05 December 2013

Kids selling airplanes

Mark Thompson has a Time article about some unusual advertising:
The pitched battle over a shrinking defense budget has crossed a new threshold as Boeing has released a television ad that features two young boys debating the merits of Boeing’s legacy F-18 fighter and Lockheed Martin’s fledgling F-35 aircraft. Boeing would dearly like the Pentagon to buy fewer $160 million F-35s and more $91 million F-18s than currently planned.
The Walton-like kids are sitting on hay bales in Grandpa’s hangar barn when Kid One asks Kid Two: “Hey, what did you do with the ten dollars that Grandpa gave you?”
“This beauty,” Kid Two says, holding up a foot-long F-35 plastic model.
“The new F-35 strike fighter with the super helmet and electronic computer?” Kid 1 asks in wonderment.
“And,” Kid Two adds, “it’s invisible.”
“But it’s right there,” Kid One counters.
Kid Two doesn’t like where this is going.
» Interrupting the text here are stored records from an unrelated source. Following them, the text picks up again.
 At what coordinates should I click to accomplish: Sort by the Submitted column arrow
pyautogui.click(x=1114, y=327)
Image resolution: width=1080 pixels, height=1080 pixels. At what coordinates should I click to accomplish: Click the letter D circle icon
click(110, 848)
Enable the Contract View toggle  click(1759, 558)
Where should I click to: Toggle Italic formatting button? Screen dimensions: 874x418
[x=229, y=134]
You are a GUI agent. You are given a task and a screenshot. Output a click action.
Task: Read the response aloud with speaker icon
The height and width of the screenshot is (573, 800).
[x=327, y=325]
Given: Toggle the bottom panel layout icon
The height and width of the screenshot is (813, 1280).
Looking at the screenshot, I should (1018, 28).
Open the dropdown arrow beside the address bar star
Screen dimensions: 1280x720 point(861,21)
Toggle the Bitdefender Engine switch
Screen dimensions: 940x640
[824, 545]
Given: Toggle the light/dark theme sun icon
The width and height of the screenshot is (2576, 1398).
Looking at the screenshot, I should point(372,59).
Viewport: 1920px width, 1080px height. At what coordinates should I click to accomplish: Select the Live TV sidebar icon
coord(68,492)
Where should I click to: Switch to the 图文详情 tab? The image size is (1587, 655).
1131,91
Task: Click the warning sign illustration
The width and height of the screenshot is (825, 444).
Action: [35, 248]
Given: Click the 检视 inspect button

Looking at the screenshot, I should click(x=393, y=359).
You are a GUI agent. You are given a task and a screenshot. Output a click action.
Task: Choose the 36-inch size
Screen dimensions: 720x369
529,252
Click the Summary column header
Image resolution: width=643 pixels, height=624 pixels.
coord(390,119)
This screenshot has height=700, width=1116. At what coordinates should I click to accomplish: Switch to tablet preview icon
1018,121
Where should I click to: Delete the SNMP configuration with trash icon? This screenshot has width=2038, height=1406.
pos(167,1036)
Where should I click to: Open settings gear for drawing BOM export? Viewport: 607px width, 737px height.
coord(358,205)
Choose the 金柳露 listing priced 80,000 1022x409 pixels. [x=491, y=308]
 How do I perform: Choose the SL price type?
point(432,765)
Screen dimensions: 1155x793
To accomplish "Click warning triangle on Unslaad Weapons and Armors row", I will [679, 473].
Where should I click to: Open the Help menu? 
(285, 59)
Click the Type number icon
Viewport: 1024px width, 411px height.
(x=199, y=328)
He tries to change the subject: “What did you buy with Grandpa’s ten dollars?”
“Three Boeing F-18 Super Hornets, with all the latest avionics and ten years of full Boeing service support,” Kid One boasts excitedly, as the camera zooms to the barn floor to reveal a miniature maintenance vehicle pulling alongside the planes, and tiny Boeing workers tending to them. [Editor's note: granted, you can not buy three $91 million planes for the same price that you'd pay for a single $160 million plane, but this is advertising, after all. Pentagon advertising.]
“Yea, but your planes are not invisible,” Kid 2 says, nervously tugging at the nose until a piece apparently comes off in his hand.
“Well, okay,” Kid One says. “Wanna have a battle for the skies?”
“No,” Kid Two says, casting his eyes downward. “It broke.”
The 52-second spot (which suggests it won’t actually be broadcast) ends with the words “It’s really not that complicated” on the screen before fading to black.
The US government said in October of 2013 that it was pressing the world’s nations “to ensure that any involvement in child soldiers— any involvement in the recruitment of child soldiers—stop.”
However, in the US, they can apparently be recruited to peddle warplanes. In fact, the noxiousness of using cute youngsters to hype weaponry is almost offset by their very cuteness. The only thing missing is one of the kids saying: “He likes it— Mikey likes it!”
Rico asks what's next: girls doing ads using Barbie dolls to recruit female soldiers?